→ **Task description**
All entries that follow are to be written out verbatim.

→ **Saved data entries**
::::::

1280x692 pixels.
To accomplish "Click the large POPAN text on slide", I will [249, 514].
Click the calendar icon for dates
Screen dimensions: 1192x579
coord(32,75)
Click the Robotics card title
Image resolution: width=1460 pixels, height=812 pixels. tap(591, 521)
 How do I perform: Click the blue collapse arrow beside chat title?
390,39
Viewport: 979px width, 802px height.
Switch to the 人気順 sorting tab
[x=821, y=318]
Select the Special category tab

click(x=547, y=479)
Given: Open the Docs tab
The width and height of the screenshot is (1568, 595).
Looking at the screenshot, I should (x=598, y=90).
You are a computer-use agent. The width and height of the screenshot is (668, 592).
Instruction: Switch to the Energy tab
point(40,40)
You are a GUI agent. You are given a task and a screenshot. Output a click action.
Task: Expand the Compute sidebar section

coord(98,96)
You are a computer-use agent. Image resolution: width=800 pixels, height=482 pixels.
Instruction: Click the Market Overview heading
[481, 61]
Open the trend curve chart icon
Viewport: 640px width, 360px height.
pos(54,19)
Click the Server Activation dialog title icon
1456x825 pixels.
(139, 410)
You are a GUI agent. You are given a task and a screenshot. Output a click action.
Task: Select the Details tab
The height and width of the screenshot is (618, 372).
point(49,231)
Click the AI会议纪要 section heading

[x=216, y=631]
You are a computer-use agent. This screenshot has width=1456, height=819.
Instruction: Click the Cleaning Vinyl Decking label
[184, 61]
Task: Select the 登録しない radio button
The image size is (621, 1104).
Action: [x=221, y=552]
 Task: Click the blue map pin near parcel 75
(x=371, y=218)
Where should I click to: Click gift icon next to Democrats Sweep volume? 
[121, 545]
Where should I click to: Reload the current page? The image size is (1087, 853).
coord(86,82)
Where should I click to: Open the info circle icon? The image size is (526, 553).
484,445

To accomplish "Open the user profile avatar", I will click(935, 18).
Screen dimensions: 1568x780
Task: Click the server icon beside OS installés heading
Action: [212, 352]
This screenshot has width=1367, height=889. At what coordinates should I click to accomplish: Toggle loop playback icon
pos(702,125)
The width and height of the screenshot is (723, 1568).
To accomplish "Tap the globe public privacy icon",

::::::

→ **Expected answer**
1280x692 pixels.
To accomplish "Click the large POPAN text on slide", I will [249, 514].
Click the calendar icon for dates
Screen dimensions: 1192x579
coord(32,75)
Click the Robotics card title
Image resolution: width=1460 pixels, height=812 pixels. tap(591, 521)
 How do I perform: Click the blue collapse arrow beside chat title?
390,39
Viewport: 979px width, 802px height.
Switch to the 人気順 sorting tab
[x=821, y=318]
Select the Special category tab

click(x=547, y=479)
Given: Open the Docs tab
The width and height of the screenshot is (1568, 595).
Looking at the screenshot, I should (x=598, y=90).
You are a computer-use agent. The width and height of the screenshot is (668, 592).
Instruction: Switch to the Energy tab
point(40,40)
You are a GUI agent. You are given a task and a screenshot. Output a click action.
Task: Expand the Compute sidebar section

coord(98,96)
You are a computer-use agent. Image resolution: width=800 pixels, height=482 pixels.
Instruction: Click the Market Overview heading
[481, 61]
Open the trend curve chart icon
Viewport: 640px width, 360px height.
pos(54,19)
Click the Server Activation dialog title icon
1456x825 pixels.
(139, 410)
You are a GUI agent. You are given a task and a screenshot. Output a click action.
Task: Select the Details tab
The height and width of the screenshot is (618, 372).
point(49,231)
Click the AI会议纪要 section heading

[x=216, y=631]
You are a computer-use agent. This screenshot has width=1456, height=819.
Instruction: Click the Cleaning Vinyl Decking label
[184, 61]
Task: Select the 登録しない radio button
The image size is (621, 1104).
Action: [x=221, y=552]
 Task: Click the blue map pin near parcel 75
(x=371, y=218)
Where should I click to: Click gift icon next to Democrats Sweep volume? 
[121, 545]
Where should I click to: Reload the current page? The image size is (1087, 853).
coord(86,82)
Where should I click to: Open the info circle icon? The image size is (526, 553).
484,445

To accomplish "Open the user profile avatar", I will click(935, 18).
Screen dimensions: 1568x780
Task: Click the server icon beside OS installés heading
Action: [212, 352]
This screenshot has width=1367, height=889. At what coordinates should I click to accomplish: Toggle loop playback icon
pos(702,125)
The width and height of the screenshot is (723, 1568).
To accomplish "Tap the globe public privacy icon",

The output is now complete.